### DIRECTIONS FOR THIS TASK
Copying task for the records below: reproduce each one exactly and drop the pictures.

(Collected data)
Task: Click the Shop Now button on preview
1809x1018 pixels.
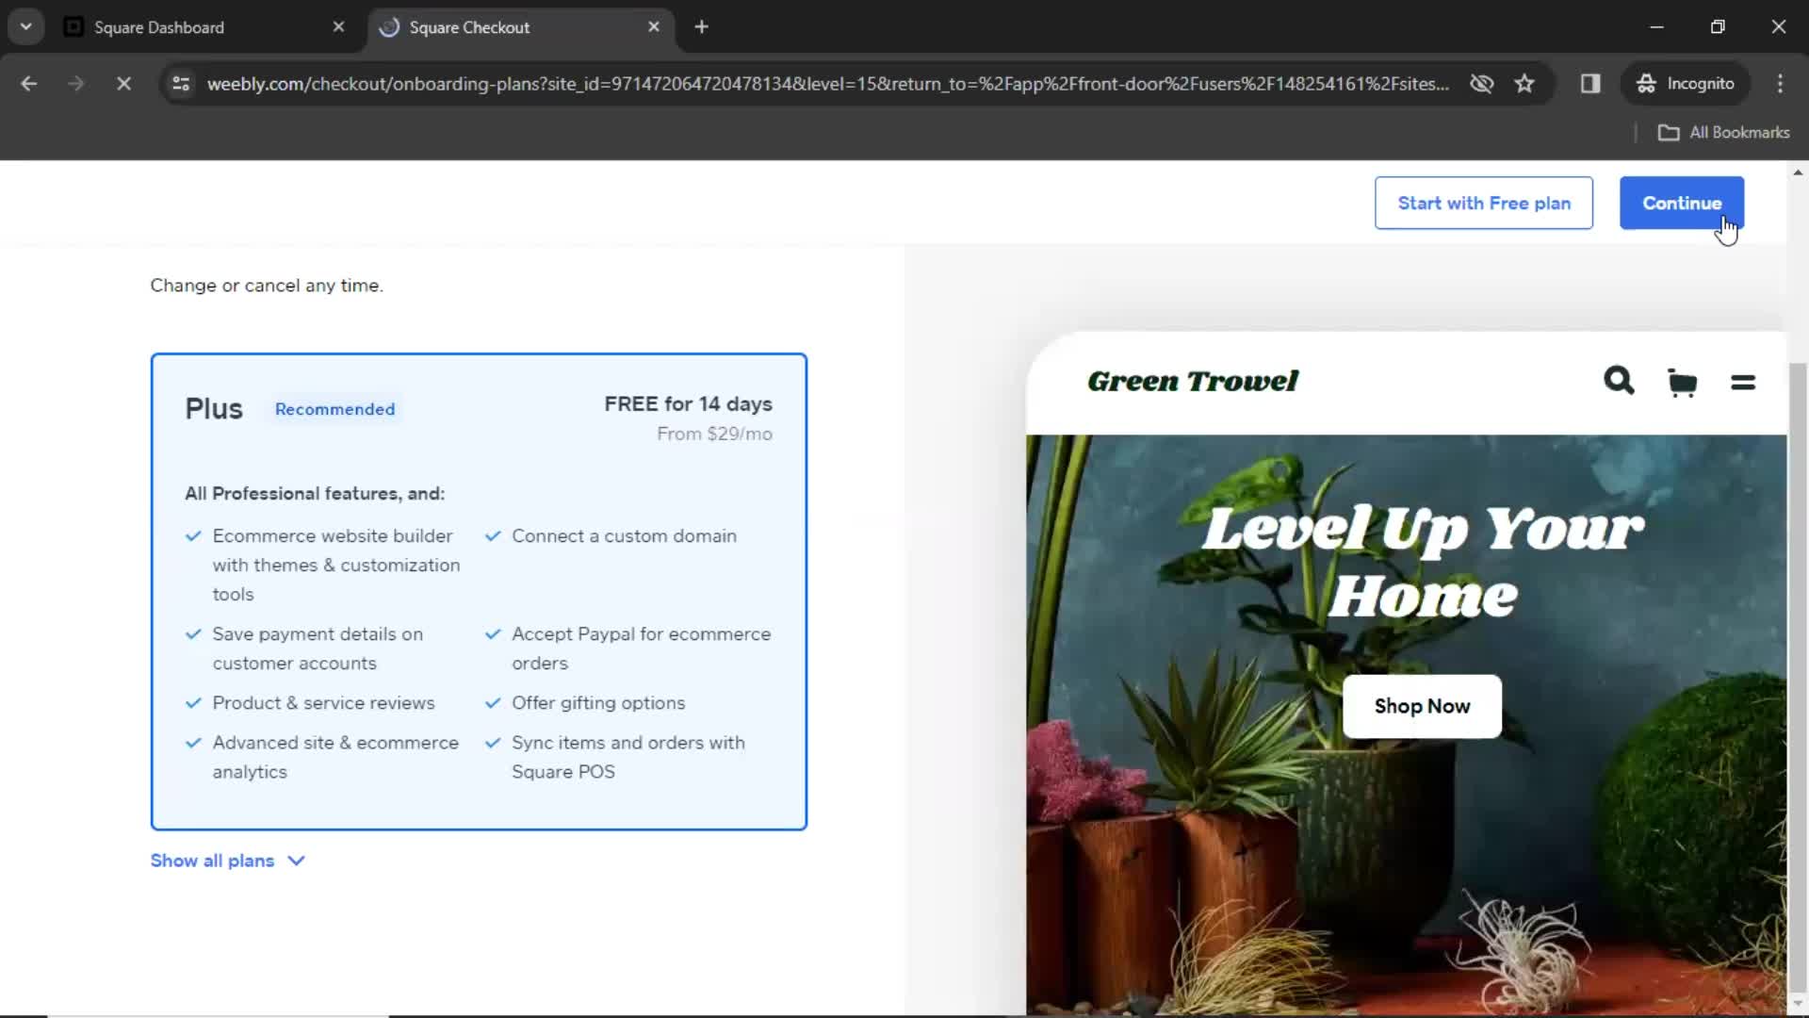Action: (x=1423, y=706)
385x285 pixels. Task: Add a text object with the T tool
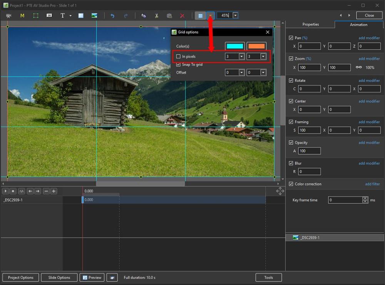point(63,15)
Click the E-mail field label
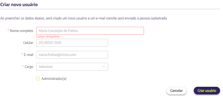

### EXERCISE OUTPUT
Task: Click the Shop Now button on preview
1809x1018 pixels.
Action: (x=1423, y=706)
385x285 pixels. Task: Add a text object with the T tool
point(63,15)
Click the E-mail field label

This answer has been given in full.